Re: [Xen-devel] [XEN PATCH 1/2] hvm: Support more than 32 VCPUS when migrating.
From: Konrad Rzeszutek Wilk
Date: Wed Apr 09 2014 - 11:55:35 EST
On Wed, Apr 09, 2014 at 04:38:37PM +0100, David Vrabel wrote:
> On 09/04/14 16:34, Konrad Rzeszutek Wilk wrote:
> > On Wed, Apr 09, 2014 at 09:37:01AM +0200, Roger Pau Monné wrote:
> >> On 08/04/14 20:53, Konrad Rzeszutek Wilk wrote:
> >>> On Tue, Apr 08, 2014 at 08:18:48PM +0200, Roger Pau Monné wrote:
> >>>> On 08/04/14 19:25, konrad@xxxxxxxxxx wrote:
> >>>>> From: Konrad Rzeszutek Wilk <konrad.wilk@xxxxxxxxxx>
> >>>>>
> >>>>> When we migrate an HVM guest, by default our shared_info can
> >>>>> only hold up to 32 CPUs. As such the hypercall
> >>>>> VCPUOP_register_vcpu_info was introduced which allowed us to
> >>>>> setup per-page areas for VCPUs. This means we can boot PVHVM
> >>>>> guest with more than 32 VCPUs. During migration the per-cpu
> >>>>> structure is allocated fresh by the hypervisor (vcpu_info_mfn
> >>>>> is set to INVALID_MFN) so that the newly migrated guest
> >>>>> can do make the VCPUOP_register_vcpu_info hypercall.
> >>>>>
> >>>>> Unfortunatly we end up triggering this condition:
> >>>>> /* Run this command on yourself or on other offline VCPUS. */
> >>>>> if ( (v != current) && !test_bit(_VPF_down, &v->pause_flags) )
> >>>>>
> >>>>> which means we are unable to setup the per-cpu VCPU structures
> >>>>> for running vCPUS. The Linux PV code paths make this work by
> >>>>> iterating over every vCPU with:
> >>>>>
> >>>>> 1) is target CPU up (VCPUOP_is_up hypercall?)
> >>>>> 2) if yes, then VCPUOP_down to pause it.
> >>>>> 3) VCPUOP_register_vcpu_info
> >>>>> 4) if it was down, then VCPUOP_up to bring it back up
> >>>>>
> >>>>> But since VCPUOP_down, VCPUOP_is_up, and VCPUOP_up are
> >>>>> not allowed on HVM guests we can't do this.

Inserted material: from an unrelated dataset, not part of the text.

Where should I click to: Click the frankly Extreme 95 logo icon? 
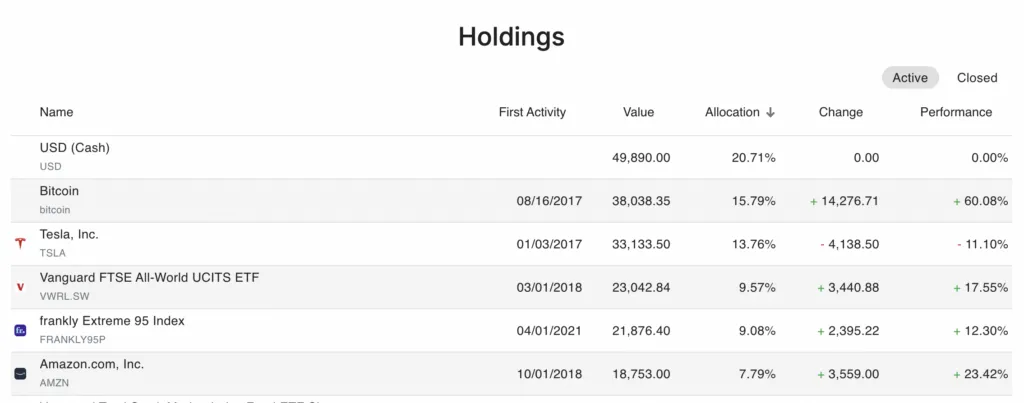pyautogui.click(x=20, y=330)
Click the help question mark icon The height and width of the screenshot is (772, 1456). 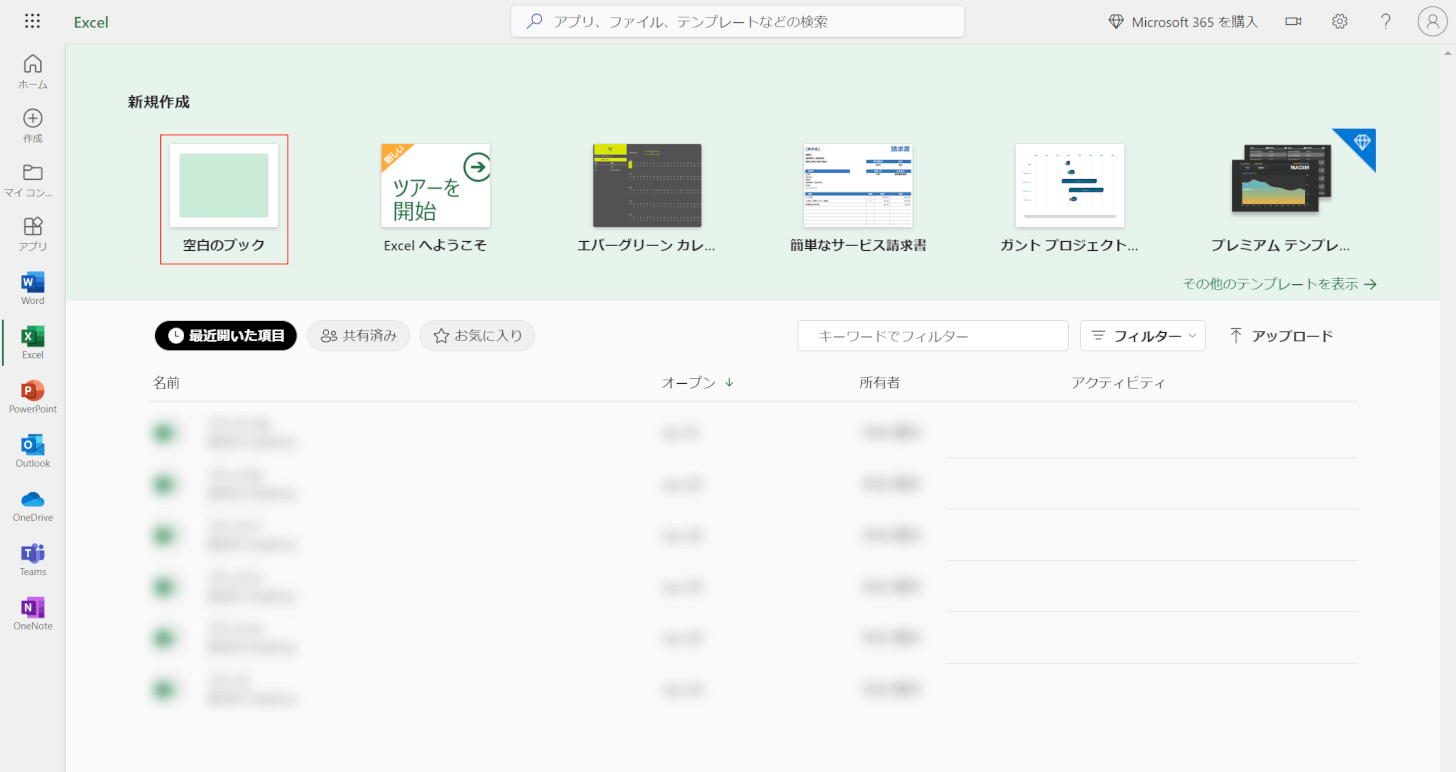[x=1385, y=21]
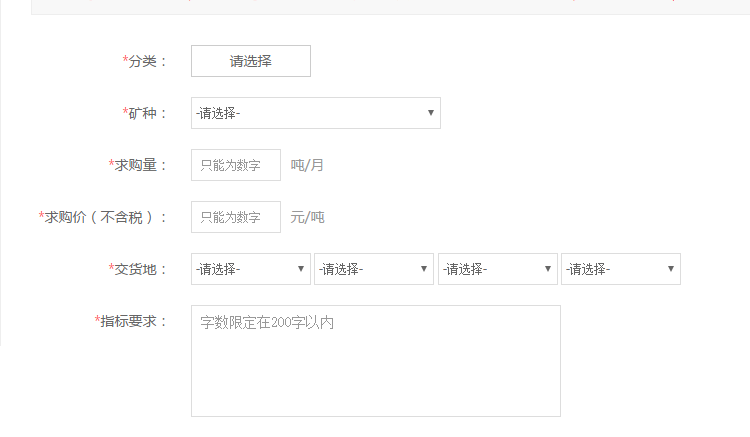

This patch
> >>>>> enables this.
> >>>>
> >>>> Hmmm, this looks like a very convoluted approach to something that could
> >>>> be solved more easily IMHO. What we do on FreeBSD is put all vCPUs into
> >>>> suspension, which means that all vCPUs except vCPU#0 will be in the
> >>>> cpususpend_handler, see:
> >>>>
> >>>> http://svnweb.freebsd.org/base/head/sys/amd64/amd64/mp_machdep.c?revision=263878&view=markup#l1460
> >>>
> >>> How do you 'suspend' them? If I remember there is a disadvantage of doing
> >>> this as you have to bring all the CPUs "offline". That in Linux means using
> >>> the stop_machine which is pretty big hammer and increases the latency for migration.
> >>
> >> In order to suspend them an IPI_SUSPEND is sent to all vCPUs except vCPU#0:
> >>
> >> http://fxr.watson.org/fxr/source/kern/subr_smp.c#L289
> >>
> >> Which makes all APs call cpususpend_handler, so we know all APs are
> >> stuck in a while loop with interrupts disabled:
> >>
> >> http://fxr.watson.org/fxr/source/amd64/amd64/mp_machdep.c#L1459
> >>
> >> Then on resume the APs are taken out of the while loop and the first
> >> thing they do before returning from the IPI handler is registering the
> >> new per-cpu vcpu_info area. But I'm not sure this is something that can
> >> be accomplished easily on Linux.
> >
> > That is a bit of what the 'stop_machine' would do. It puts all of the
> > CPUs in whatever function you want. But I am not sure of the latency impact - as
> > in what if the migration takes longer and all of the CPUs sit there spinning.
> > Another variant of that is the 'smp_call_function'.
>
> I tested stop_machine() on all CPUs during suspend once and it was
> awful: 100s of ms of additional downtime.
Yikes.
>
> Perhaps a hand-rolled IPI-and-park-in-handler would be quicker the full
> stop_machine().
But that is clearly a bigger patch than this little bug-fix.
Do you want to just take this patch as is and then later on I can work on
prototyping the 'IPI-and-park-in-handler'?